Congresso extinguiu apenas Imposto Sindical e deixou contribuições sociais “debaixo do pano”

Hoje Cláudio Humberto:

Leia coluna completa: http://bit.ly/1EgxbFr

Não adianta chororô: o presidente Michel Temer decidiu não incluir, nas medidas de “revisão” da reforma trabalhista, o retorno da “contribuição” obrigatória que garantia à pelegada receita anual de cerca de R$3,5 bilhões.

A contribuição sindical morreu, segundo um dos ministros mais influentes.

Entre os ajustes previstos estão a desvinculação das indenizações do salário e entrega de comprovantes de FGTS e INSS.

A informação é do colunista Cláudio Humberto, do Diário do Poder.

Há décadas o trabalhador é obrigado a dar um dia de trabalho ao “bolo” do imposto sindical.

Agora, com a reforma, isso será voluntário.

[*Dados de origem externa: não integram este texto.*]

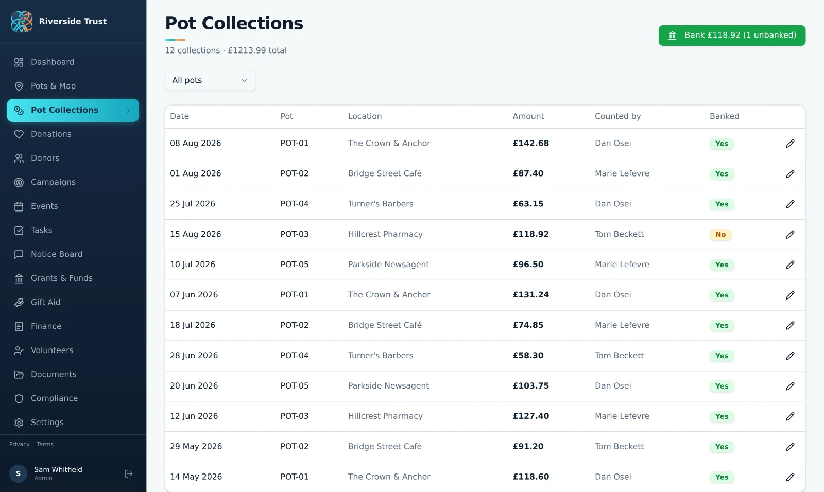Click the No banked badge for POT-03

(x=720, y=235)
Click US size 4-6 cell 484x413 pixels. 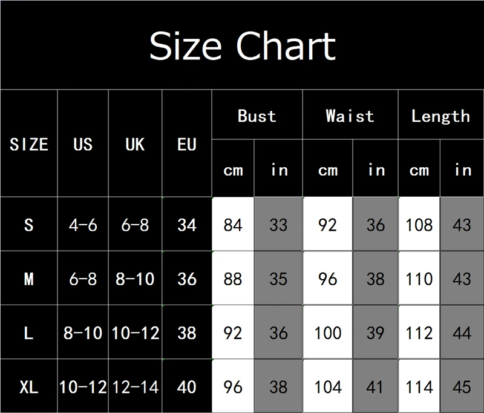coord(83,225)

O fim do dinheiro fácil que os sustentava e aos “mortadelas” levou os sindicalistas a promoverem protestos em todo o País.

Serão inúteis.

Opinião do blog – Voltando ou não voltando o imposto sindical é necessário discutir no país a questão dos recursos arrecadados pelo Estado que vão para os cofres de sindicatos, federações e confederações.

Centrais sindicais, confederações, federações e sindicatos não estão obrigados a prestar contas de sua receita bilionária.

No passado, o Congresso aprovou lei submetendo entidades sindicais à fiscalização do Tribunal de Contas da União, mas o então presidente Lula vetou.

Por exemplo: a arrecadação direta do Sistema S cresce a cada ano.

Em 2016, o valor recolhido pelas empresas para o cofre das entidades sem passar pela Receita chegou a R$ 4,2 bilhões —contra R$ 3,8 bilhões por meio do fisco.

Não se negam os serviços prestados por entidades do Sistema S.

Entretanto, a  luta pela redução de Impostos deveria, igualmente, atingir as contribuições sociais compulsórias,  e a consequente privatização dos serviços que as instituições mantêm atualmente, na área de educação e treinamento.

Na reforma trabalhista, quando discutida a extinção do imposto sindical, nada se falou sobre a contribuição social (uma forma de tributo) destinada a esses órgãos sindicais e sem fiscalização direta do TCU.

A extinção incluiu apenas o Imposto Sindical, aliás uma decisão correta.

Por que o tema das contribuições sociais ficou “debaixo do pano”, até hoje?